South Korea’s presidential Blue House welcomed the communication between North Korea and the United States, with one official saying the development was “positive”.
“We are aware contact between North Korea and the United States is going well,” said another Blue House official on condition of anonymity.
“We don’t know, however, up to what extent information is being shared between the two.”
On Monday, former U.N. ambassador John Bolton is due to begin his role as Trump’s national security adviser, while on Thursday Senate confirmation hearings begin for Mike Pompeo, Trump’s nominee for secretary of state. Both have taken hawkish stances on North Korea.
The second South Korean official said the South’s National Security Office head, Chung Eui-yong, could speak with Bolton over the telephone as early as Tuesday.
Questions remain about how North Korea would define denuclearization, which Washington sees as Pyongyang abandoning its nuclear weapons program.

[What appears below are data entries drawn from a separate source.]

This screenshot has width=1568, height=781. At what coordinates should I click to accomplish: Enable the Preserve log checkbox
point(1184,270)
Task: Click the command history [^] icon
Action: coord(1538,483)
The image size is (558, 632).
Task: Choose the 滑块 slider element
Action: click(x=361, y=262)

North Korea has said over the years that it could consider giving up its nuclear arsenal if the United States removed its troops from South Korea and withdrew its so-called nuclear umbrella of deterrence from South Korea and Japan.
Some analysts have said Trump’s willingness to meet Kim handed North Korea a diplomatic win, as the United States had insisted for years that any such summit be preceded by North Korean steps to denuclearize.
Tension over North Korea’s tests of nuclear weapons and ballistic missile surged last year and raised fears of U.S. military action against Pyongyang.
But anxieties have eased significantly since North Korea sent athletes to the Winter Olympics in South Korea in February. The neighbors are technically still at war after a 1950-53 conflict ended with a ceasefire, not a truce.
North and South Korea will hold their first summit in more than a decade towards the end of April.
The two Koreas have been holding working talks since March to work out details of the summit, like the agenda and security for the two leaders.
Kim met Chinese President Xi Jinping in a surprise visit to Beijing in late March, his first trip outside the isolated North Korea since he came to power in 2011.